Consigne écrite 1:
Citez intégralement et sans la moindre modification l'entretien avec Fanny Ardant qui suit.

Causeur. Le Festival de Cannes déroule le tapis rouge à la « révolution #MeToo » et à ses héroïnes, les dénonciations de « comportements inappropriés » sur les plateaux de tournage pleuvent. The Palace, le film de Roman Polanski, ne peut être programmé normalement en France. Que vous inspire tout cela ?
Fanny Ardant. Avant de venir parler avec vous, j’ai réfléchi à ce que je voulais vous dire. En premier lieu ceci : dans notre société, tout est à vendre : l’information, l’art, le voyage, le sport, tout. Dans notre société capitaliste, tout se ramène au profit. Dans le cinéma, si un metteur en scène ou un acteur est pointé du doigt, on l’efface, parce qu’il met en péril la seule chose qui intéresse tout le monde : les affaires et le profit. Il ne sera aidé par personne. Cette société accepte en silence ce mouvement – #MeToo – parce qu’elle a peur. La peur, plus le profit, cela donne des gens qui se mettent à genoux. Vous pouvez attaquer n’importe qui, personne ne bougera pour le défendre parce que chacun protège ses intérêts : Ne plus être « engagé », ne plus gagner de l’argent, ne plus faire partie des « bienheureux du monde »… la plus grande peur !
La peur est humaine. Vous n’avez jamais eu peur ?
Quand j’ai eu 15 ans, j’ai su que la peur était mon plus grand ennemi. Vous vous laissez effrayer, vous l’acceptez ? Alors c’est fini. Votre vie ne sera plus votre aventure. J’ai compris qu’il ne fallait pas se laisser dicter par quiconque ses opinions, ce qu’on pense, ce qu’on aime, ce qu’on croit, ni écouter les mises en garde : qu’il ne fallait avoir peur de rien, à ses risques et périls.

(Données des cibles de clic)
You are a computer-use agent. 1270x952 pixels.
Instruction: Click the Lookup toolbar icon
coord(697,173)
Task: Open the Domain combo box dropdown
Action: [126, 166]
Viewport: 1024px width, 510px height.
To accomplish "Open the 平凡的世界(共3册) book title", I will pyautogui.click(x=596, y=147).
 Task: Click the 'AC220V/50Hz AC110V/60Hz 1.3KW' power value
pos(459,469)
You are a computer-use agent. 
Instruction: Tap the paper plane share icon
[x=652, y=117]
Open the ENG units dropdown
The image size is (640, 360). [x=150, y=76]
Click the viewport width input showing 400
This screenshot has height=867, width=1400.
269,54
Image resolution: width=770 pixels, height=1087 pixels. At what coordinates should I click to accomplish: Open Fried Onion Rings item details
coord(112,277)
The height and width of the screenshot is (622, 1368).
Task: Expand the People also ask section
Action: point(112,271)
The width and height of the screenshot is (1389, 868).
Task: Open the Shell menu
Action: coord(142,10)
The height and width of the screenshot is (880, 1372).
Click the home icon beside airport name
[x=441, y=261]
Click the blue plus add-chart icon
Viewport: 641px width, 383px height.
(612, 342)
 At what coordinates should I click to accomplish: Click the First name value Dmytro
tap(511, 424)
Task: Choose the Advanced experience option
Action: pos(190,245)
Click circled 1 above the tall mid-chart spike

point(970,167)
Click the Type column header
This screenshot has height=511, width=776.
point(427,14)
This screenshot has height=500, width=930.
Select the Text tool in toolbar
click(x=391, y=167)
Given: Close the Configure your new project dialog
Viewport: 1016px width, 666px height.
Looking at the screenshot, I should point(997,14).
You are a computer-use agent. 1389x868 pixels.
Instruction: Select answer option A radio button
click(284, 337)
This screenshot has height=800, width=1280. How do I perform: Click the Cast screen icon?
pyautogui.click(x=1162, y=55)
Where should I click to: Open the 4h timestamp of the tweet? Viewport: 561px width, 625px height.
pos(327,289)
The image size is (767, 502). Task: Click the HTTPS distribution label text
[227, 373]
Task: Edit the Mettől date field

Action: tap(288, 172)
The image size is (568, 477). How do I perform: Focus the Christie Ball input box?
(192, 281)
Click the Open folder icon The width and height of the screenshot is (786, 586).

Consigne écrite 2:
Imprimez à l'identique tout ce qui figure dans les entrées, depuis leur toute première ligne jusqu'à la ligne contenant « [x=652, y=117] », celle-ci comprise.

Réponse attendue 1:
Causeur. Le Festival de Cannes déroule le tapis rouge à la « révolution #MeToo » et à ses héroïnes, les dénonciations de « comportements inappropriés » sur les plateaux de tournage pleuvent. The Palace, le film de Roman Polanski, ne peut être programmé normalement en France. Que vous inspire tout cela ?
Fanny Ardant. Avant de venir parler avec vous, j’ai réfléchi à ce que je voulais vous dire. En premier lieu ceci : dans notre société, tout est à vendre : l’information, l’art, le voyage, le sport, tout. Dans notre société capitaliste, tout se ramène au profit. Dans le cinéma, si un metteur en scène ou un acteur est pointé du doigt, on l’efface, parce qu’il met en péril la seule chose qui intéresse tout le monde : les affaires et le profit. Il ne sera aidé par personne. Cette société accepte en silence ce mouvement – #MeToo – parce qu’elle a peur. La peur, plus le profit, cela donne des gens qui se mettent à genoux. Vous pouvez attaquer n’importe qui, personne ne bougera pour le défendre parce que chacun protège ses intérêts : Ne plus être « engagé », ne plus gagner de l’argent, ne plus faire partie des « bienheureux du monde »… la plus grande peur !
La peur est humaine. Vous n’avez jamais eu peur ?
Quand j’ai eu 15 ans, j’ai su que la peur était mon plus grand ennemi. Vous vous laissez effrayer, vous l’acceptez ? Alors c’est fini. Votre vie ne sera plus votre aventure. J’ai compris qu’il ne fallait pas se laisser dicter par quiconque ses opinions, ce qu’on pense, ce qu’on aime, ce qu’on croit, ni écouter les mises en garde : qu’il ne fallait avoir peur de rien, à ses risques et périls.

Réponse attendue 2:
You are a computer-use agent. 1270x952 pixels.
Instruction: Click the Lookup toolbar icon
coord(697,173)
Task: Open the Domain combo box dropdown
Action: [126, 166]
Viewport: 1024px width, 510px height.
To accomplish "Open the 平凡的世界(共3册) book title", I will pyautogui.click(x=596, y=147).
 Task: Click the 'AC220V/50Hz AC110V/60Hz 1.3KW' power value
pos(459,469)
You are a computer-use agent. 
Instruction: Tap the paper plane share icon
[x=652, y=117]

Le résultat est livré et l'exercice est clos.